Narrow alleys wound between the banks of machinery and the metal grids of the shelving units, but the floor of the factory was... cluttered did not cover it; in some places it was buried under a rising sea of refuse and debris. The hard, dirty concrete was only intermittently visible between sliding falls of crumbled brick, loose stacks of pipes, rotted splinters of wood and even less savory things. Where the concrete did peek through it did so with an ominous gleam of dark puddled liquid, either rainwater or oil or a mixture of both.

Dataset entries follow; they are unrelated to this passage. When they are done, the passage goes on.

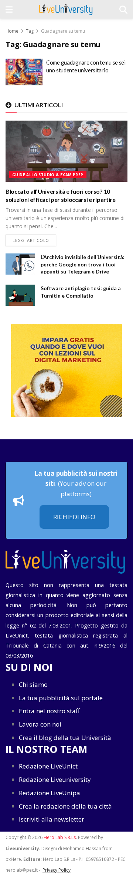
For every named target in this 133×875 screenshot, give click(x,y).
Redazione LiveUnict (48, 766)
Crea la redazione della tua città (65, 806)
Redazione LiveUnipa (49, 793)
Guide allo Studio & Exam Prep (47, 174)
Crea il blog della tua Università (65, 737)
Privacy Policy (56, 870)
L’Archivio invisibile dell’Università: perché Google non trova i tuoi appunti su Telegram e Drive (83, 264)
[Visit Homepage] (65, 9)
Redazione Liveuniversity (55, 779)
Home (12, 31)
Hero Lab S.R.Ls (60, 837)
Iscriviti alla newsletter (51, 819)
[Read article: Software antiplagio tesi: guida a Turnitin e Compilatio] (20, 295)
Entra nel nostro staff (49, 711)
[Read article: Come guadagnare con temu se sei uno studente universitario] (24, 72)
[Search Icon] (123, 9)
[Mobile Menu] (9, 9)
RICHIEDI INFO (74, 516)
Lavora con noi (40, 724)
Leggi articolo (34, 240)
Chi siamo (33, 684)
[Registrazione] (66, 370)
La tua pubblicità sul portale (61, 698)
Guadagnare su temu (63, 31)
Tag (30, 31)
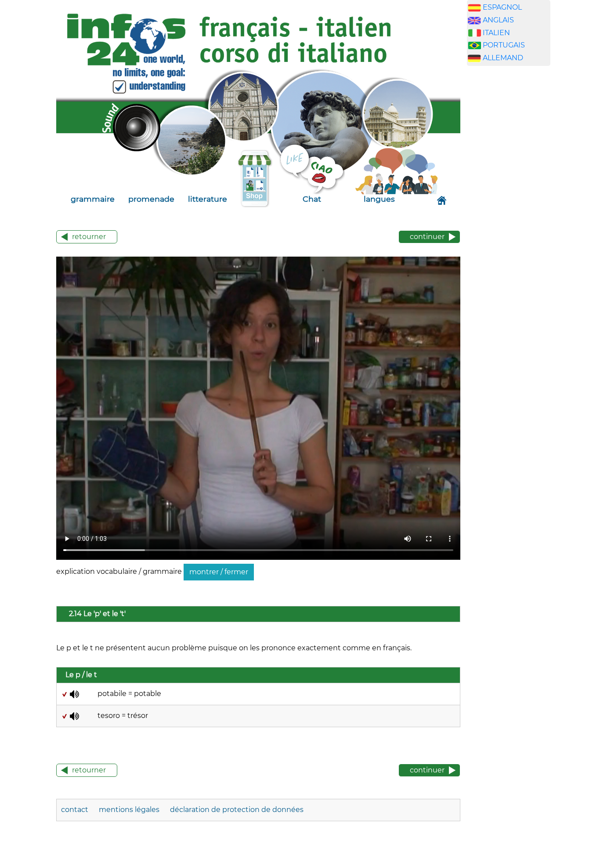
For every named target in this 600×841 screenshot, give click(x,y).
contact (75, 809)
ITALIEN (496, 33)
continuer (427, 236)
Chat (312, 198)
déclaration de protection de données (237, 809)
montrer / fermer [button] (218, 572)
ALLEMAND (503, 58)
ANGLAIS (498, 20)
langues (379, 198)
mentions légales (130, 809)
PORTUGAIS (504, 45)
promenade (151, 198)
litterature (207, 198)
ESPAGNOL (502, 7)
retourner (89, 236)
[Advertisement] (508, 210)
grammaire (93, 198)
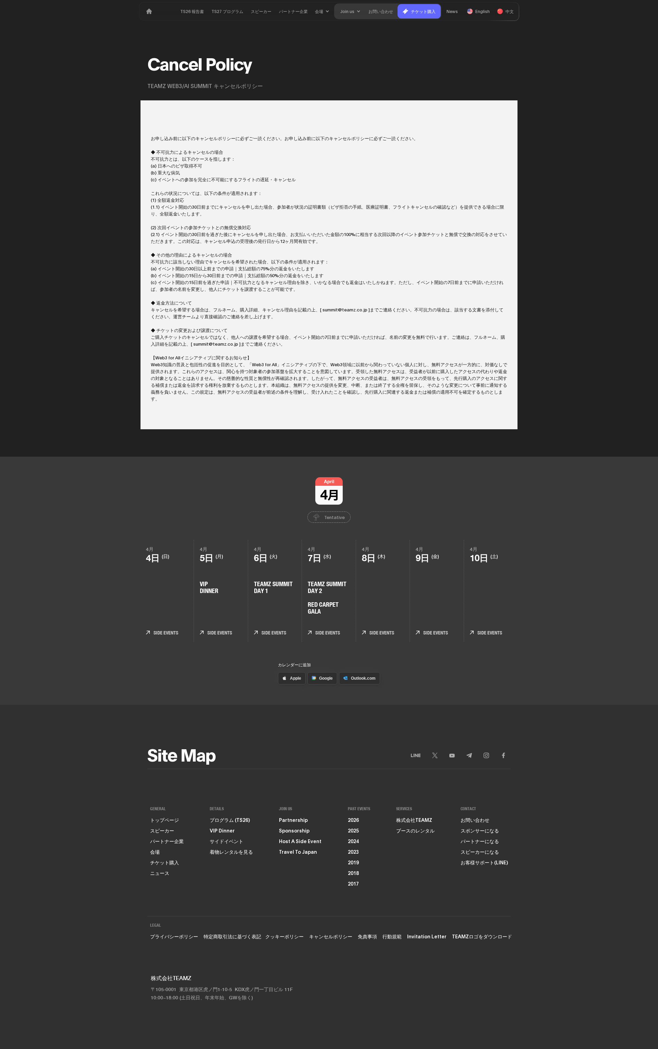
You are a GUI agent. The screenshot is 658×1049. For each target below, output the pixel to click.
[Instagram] (486, 755)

"Looks like this place has been abandoned for years, not days," Steve commented, sounding unnerved.
"They call it the Rust Belt for a reason, Cap," Tony responded, his voice coming out of the vocalizer flat and tinny-sounding. He clanked forward, never quite as graceful on the ground as he was in the air, kicking aside piles of refuse as he went. "Little mining towns like this one have been bleeding money and population for decades. Probably they couldn't afford to afford to keep it up, but also couldn't afford to shut it down - it's the only source of employment in a fifty-mile radius. So it just keeps running until the whole thing rusts down around their ears."
"The lights are still on," Natasha said softly. She seemed relaxed and poised, gun held barrel-downward as she peered around the stacks of shelving; only someone who knew her well could have caught the hint of unease in her voice and her eyes. "The rest of the town is completely out."
"A place like this probably has its own generators," Clint said, peering around. "I mean, they made the fuel for the rest of the town, here."
"Maybe the townspeople retreated here when the rest of the town's power got cut," Steve said, ever the optimist. He raised his voice and shouted, "Hello? Anyone here? We're the Avengers and we're here to help!"
Steve's voice ratcheted through the vaulted chamber, echoes chasing each other through the rank shadows. For a long minute, there was no other sound in the refinery other than the rain dripping steadily down.
Then, somewhere on the far side of the building, one of the machines started up. It had the racking, revving noise of a chainsaw preparing to bite into wood or metal, but with a dozen other mechanical voices mixed in. The lights on the walls and ceiling flickered and shifted in response to some movement, but from their current position they couldn't see where the noise or the light was coming from. The Avengers looked at each other, unnerved.
"Well," Bruce said. "That's... not promising."
"It doesn't necessarily mean anything," Tony said flippantly. "They could be automated, set to turn on at a set time or something."
"There's no point in sitting here guessing. We're supposed to be getting down to the lower levels," Natasha reminded them.
"Yes, but we're also supposed to be doing search-and-rescue of the town's citizens. If they've taken shelter in here, we should at least check on their status," Steve said decisively. "Let's try and find the source of the noise."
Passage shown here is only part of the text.